スモール・オフロードクラスでは、日本にはまだ入っていないVW T-Rocが受賞。各項目の評価はXC60やアルテオンには劣るものの、このクラスとしては最高の安全性と評価されたようだ。コンパクトカーのカテゴリーであるスーパーミニでもVWポロが受賞。歩行者保護や安全装備ではやや厳しい評価だったが、総合的な評価でベスト・イン・クラスに選ばれたようだ。
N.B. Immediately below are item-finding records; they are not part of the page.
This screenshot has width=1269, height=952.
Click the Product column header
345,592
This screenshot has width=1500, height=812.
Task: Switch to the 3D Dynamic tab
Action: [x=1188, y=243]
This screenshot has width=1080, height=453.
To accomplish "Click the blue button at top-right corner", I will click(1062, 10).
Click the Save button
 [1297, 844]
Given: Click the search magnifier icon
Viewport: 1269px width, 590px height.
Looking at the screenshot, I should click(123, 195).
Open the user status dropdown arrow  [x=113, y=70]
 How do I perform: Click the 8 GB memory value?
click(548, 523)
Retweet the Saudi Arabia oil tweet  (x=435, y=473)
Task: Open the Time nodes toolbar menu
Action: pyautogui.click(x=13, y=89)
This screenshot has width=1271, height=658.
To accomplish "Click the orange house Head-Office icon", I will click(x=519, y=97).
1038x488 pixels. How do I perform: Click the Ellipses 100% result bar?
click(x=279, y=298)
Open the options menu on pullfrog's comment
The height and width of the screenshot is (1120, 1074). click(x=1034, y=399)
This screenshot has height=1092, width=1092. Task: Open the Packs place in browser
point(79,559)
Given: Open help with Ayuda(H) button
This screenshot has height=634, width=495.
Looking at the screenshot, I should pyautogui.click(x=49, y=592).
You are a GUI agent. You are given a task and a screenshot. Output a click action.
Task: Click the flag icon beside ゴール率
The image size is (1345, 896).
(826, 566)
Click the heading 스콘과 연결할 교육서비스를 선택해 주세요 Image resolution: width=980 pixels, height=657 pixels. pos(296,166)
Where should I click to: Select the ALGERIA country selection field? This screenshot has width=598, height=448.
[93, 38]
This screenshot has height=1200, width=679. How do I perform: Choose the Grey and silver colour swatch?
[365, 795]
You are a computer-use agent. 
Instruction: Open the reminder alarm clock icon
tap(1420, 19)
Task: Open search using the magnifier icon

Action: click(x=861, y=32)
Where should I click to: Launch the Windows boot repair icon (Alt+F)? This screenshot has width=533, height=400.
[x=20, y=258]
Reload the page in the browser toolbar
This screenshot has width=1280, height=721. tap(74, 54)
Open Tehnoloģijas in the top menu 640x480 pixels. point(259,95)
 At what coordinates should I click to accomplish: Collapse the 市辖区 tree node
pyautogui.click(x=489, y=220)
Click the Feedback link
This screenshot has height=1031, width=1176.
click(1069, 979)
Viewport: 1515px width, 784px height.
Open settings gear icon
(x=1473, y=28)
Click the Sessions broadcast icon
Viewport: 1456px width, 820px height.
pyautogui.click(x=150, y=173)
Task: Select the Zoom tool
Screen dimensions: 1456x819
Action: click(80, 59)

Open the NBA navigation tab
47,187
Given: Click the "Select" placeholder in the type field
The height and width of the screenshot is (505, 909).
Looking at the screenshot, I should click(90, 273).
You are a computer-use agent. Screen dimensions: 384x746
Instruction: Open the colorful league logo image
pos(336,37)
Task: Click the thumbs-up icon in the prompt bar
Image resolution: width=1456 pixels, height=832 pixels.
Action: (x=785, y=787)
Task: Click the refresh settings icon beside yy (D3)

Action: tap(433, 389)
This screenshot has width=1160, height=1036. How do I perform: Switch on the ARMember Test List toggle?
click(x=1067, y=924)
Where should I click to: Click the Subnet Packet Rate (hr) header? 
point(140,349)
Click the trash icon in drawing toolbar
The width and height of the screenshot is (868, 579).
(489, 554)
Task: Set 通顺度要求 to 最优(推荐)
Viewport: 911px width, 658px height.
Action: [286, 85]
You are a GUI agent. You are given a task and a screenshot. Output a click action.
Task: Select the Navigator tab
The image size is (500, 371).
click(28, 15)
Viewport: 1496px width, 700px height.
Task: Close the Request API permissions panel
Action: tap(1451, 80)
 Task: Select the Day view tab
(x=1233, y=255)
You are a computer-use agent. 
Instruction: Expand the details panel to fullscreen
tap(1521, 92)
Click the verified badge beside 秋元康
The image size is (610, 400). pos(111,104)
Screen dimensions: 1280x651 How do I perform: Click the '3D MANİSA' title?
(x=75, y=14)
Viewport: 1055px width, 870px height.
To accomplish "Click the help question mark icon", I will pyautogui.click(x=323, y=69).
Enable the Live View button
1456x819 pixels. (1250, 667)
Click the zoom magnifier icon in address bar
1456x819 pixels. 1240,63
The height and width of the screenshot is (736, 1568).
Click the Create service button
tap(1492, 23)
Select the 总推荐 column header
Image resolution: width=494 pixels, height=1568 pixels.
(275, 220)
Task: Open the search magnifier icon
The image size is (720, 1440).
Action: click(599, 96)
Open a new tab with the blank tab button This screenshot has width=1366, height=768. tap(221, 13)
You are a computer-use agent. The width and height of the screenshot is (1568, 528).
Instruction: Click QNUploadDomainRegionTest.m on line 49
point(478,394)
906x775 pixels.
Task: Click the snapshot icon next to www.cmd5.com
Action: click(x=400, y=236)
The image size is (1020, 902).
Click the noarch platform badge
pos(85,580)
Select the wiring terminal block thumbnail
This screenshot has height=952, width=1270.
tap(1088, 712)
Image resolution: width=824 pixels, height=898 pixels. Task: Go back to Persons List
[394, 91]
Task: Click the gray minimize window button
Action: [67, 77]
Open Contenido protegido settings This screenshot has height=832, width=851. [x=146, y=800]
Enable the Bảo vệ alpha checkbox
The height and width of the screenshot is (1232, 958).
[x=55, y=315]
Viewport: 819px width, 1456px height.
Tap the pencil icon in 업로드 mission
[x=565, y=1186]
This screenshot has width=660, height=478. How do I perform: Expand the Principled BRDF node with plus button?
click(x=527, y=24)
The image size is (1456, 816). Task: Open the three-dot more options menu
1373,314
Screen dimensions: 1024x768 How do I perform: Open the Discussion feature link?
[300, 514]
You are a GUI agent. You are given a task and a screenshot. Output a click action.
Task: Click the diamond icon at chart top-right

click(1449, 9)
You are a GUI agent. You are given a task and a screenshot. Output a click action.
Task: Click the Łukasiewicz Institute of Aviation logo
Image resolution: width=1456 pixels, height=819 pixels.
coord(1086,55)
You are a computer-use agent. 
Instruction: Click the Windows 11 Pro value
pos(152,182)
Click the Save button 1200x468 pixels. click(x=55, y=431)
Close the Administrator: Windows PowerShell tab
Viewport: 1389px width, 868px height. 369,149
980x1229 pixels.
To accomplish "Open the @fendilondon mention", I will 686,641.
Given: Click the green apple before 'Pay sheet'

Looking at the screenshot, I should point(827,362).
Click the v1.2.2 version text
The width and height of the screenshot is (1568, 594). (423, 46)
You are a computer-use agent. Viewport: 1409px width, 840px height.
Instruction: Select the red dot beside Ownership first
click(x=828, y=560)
ちなみに6クラスのうち3クラスをVWが制しており、これはなかなかの快挙といえそうだ。

 

コンパクトSUVのクラスであるスモールMPVではオペル/ボクソールのクロスランドXが受賞。日本への正規輸入はなく、各項目の評価もさほど高くないが、このクラスでは最も安全と結論づいけられている。そしてスモールファミリーカーのクラスではスバル・インプレッサ/XVがベスト・イン・クラスを受賞。小児保護性能では全車トップ、歩行者保護性能でも高評価を得た結果で、日本車では唯一の受賞として誇ってもいいだろう。’18年からは夜間の歩行者検知機能や自転車検知機能も評価基準に加えるなどより厳しくなるユーロNCAPだが、’17年の最高評価を上回るクルマが次々と出てくるのか。期待したい。